Imagine that the gods of song lord over the reallocation – but not creation or destruction – of all musical creativity. They glean the energy burning off musical dynamism – the teenage frenzy at a Beatles concert; the rapture of baronesses swooning at a Mozart recital – blend it with other tuneful emissions of emotion at any given moment, recycle it, distill it, reshape it, then gaze down from upon high for the best possible artist at that particular moment to reinterpret it.
This process steps through a lot of conversions, as does power from original source to your wall outlet, but the principle of conservation remains inviolate, honoring Madame de Châtelet’s original premise. No mystical origination deep in the limbic system at debut, no final extinction in the cemetery-of-song at end.
Antennas Up
As a creative you need to keep the receptors up at all times. The gods above are constantly surveying the flock for the perfect agents of delivery: who to best capture these water lilies in Giverny, the stars over Saint Rémy, to take this newly formed bundle of musical melancholy and write something tender about love lived and lost. The energy is floating in the ether. It just needs the right channel for conveyance. And that just might be you, if your creative soul is pure and open to divine inspiration.

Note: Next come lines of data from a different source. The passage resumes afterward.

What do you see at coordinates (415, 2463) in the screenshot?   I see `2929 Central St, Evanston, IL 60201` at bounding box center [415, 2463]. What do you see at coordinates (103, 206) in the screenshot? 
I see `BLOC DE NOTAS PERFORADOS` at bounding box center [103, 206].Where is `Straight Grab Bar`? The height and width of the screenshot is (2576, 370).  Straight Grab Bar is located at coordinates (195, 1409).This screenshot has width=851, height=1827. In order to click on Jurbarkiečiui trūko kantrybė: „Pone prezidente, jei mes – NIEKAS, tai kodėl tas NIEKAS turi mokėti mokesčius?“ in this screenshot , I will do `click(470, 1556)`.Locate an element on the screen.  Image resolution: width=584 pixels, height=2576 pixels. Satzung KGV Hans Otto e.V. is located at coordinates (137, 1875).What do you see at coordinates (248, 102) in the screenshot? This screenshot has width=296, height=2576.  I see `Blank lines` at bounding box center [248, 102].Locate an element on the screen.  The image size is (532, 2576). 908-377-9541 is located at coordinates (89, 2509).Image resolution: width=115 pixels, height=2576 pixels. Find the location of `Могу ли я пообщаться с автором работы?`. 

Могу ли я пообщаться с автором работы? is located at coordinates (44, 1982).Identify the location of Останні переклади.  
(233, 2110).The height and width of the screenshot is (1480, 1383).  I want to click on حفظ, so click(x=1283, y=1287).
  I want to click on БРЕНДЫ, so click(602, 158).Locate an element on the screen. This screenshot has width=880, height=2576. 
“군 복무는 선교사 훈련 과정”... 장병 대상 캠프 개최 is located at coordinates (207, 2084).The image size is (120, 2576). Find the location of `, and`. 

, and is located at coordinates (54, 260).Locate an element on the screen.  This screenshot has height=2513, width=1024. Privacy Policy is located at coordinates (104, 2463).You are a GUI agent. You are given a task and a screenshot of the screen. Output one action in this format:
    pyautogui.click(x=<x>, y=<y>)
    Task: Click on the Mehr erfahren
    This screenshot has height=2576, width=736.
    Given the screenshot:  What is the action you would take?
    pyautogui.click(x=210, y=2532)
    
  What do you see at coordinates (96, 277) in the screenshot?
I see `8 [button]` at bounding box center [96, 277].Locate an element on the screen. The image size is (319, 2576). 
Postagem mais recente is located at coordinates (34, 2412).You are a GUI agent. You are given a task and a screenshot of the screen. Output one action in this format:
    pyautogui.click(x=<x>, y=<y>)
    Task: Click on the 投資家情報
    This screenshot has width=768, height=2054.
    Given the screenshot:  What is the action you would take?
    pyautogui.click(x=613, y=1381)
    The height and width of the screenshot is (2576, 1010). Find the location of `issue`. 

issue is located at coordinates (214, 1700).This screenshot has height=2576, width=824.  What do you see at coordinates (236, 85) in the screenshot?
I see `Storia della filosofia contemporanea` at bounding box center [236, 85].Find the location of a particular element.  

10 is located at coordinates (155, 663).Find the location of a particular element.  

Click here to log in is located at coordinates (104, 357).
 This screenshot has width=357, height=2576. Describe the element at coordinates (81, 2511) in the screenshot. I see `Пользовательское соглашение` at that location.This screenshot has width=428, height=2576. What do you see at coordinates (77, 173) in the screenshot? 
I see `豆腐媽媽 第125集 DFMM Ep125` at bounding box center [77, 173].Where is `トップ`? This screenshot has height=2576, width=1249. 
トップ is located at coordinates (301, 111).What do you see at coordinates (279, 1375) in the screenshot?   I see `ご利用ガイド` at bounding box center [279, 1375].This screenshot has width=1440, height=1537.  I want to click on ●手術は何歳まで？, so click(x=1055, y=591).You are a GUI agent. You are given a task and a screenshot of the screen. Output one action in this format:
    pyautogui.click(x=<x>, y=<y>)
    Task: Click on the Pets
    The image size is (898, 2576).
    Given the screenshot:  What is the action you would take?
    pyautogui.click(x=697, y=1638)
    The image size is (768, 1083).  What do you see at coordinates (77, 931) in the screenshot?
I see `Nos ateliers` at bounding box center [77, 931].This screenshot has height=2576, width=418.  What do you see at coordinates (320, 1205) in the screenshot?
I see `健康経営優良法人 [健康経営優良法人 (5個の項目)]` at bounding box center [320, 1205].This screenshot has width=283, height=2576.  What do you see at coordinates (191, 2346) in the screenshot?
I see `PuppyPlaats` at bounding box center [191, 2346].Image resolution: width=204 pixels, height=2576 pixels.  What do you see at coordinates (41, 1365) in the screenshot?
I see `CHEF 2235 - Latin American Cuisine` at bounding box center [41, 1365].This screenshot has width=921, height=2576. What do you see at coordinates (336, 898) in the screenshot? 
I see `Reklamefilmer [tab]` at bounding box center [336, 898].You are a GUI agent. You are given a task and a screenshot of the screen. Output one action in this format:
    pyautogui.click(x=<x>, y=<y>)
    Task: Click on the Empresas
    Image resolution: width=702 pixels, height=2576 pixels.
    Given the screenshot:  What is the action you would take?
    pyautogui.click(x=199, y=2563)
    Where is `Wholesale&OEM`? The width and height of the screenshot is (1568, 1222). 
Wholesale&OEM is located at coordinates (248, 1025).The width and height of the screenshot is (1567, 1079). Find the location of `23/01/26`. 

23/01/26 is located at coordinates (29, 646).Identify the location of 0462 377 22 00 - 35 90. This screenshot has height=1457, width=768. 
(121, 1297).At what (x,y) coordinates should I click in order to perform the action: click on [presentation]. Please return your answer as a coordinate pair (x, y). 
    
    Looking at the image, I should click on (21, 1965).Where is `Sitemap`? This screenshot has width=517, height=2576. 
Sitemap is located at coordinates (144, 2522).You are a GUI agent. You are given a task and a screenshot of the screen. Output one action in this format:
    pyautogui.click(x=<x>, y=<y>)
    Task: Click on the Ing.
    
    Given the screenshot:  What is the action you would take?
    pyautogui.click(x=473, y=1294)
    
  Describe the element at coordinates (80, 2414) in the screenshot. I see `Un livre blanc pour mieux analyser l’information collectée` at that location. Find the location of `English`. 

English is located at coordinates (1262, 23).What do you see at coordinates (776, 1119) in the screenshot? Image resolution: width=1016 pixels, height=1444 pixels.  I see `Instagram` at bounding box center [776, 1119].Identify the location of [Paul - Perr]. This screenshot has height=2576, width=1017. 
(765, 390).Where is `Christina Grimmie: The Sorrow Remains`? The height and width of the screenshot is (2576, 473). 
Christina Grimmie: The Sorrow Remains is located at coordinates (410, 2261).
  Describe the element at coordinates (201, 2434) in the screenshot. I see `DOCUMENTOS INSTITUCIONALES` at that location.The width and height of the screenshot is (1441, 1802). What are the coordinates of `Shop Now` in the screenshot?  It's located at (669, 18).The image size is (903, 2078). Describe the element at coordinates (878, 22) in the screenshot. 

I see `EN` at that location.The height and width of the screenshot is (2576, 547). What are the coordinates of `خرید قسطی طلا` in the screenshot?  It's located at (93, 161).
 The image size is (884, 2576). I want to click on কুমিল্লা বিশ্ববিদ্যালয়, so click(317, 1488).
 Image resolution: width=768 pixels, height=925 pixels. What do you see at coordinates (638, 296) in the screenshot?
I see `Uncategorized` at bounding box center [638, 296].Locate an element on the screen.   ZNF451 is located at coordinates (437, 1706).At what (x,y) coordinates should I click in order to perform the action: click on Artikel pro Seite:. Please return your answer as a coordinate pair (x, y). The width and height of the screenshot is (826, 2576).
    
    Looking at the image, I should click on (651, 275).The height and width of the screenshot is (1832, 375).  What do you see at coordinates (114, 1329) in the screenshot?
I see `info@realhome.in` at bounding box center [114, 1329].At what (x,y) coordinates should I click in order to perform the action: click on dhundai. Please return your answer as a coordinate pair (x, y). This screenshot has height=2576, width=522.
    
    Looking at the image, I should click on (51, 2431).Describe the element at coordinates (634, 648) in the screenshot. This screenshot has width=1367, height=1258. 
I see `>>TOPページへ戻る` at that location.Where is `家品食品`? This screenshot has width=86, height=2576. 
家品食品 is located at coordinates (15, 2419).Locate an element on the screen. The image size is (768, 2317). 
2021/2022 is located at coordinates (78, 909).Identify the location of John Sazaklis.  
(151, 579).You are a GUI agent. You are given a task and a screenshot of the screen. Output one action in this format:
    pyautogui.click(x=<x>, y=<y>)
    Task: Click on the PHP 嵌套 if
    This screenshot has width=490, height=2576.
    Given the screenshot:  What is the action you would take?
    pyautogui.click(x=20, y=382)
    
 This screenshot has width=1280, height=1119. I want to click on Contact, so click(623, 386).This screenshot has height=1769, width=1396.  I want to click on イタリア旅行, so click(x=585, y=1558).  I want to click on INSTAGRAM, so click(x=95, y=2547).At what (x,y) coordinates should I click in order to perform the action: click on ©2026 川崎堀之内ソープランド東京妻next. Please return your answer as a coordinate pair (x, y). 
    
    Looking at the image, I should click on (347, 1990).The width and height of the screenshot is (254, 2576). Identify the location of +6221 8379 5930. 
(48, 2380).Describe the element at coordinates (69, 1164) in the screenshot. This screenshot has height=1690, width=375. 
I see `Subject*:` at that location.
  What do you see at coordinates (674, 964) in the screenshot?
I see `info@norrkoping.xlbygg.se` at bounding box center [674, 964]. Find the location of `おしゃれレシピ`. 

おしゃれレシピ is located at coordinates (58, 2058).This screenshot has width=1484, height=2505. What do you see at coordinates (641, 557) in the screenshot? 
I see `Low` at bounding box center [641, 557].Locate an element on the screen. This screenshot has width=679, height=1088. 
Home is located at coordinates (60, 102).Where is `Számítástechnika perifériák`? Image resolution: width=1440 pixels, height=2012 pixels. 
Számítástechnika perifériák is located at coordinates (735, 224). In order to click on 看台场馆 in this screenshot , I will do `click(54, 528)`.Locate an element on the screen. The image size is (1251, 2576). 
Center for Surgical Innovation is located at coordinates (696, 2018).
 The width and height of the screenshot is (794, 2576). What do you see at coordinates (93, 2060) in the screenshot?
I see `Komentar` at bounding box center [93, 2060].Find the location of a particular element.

A final note that I’m not the first musician to believe in the gods of song. You can find interviews with some of our greatest lyricists, the Dylans and Caves and Cohens, who claim that the process is as mysterious to them as anyone, that when inspired they are just a medium for the message and spill it out. The key? Stay inspired, live deeply, keep the heart open to joy and pain and all emotions in between, and always keep that figurative brush and palette close at hand.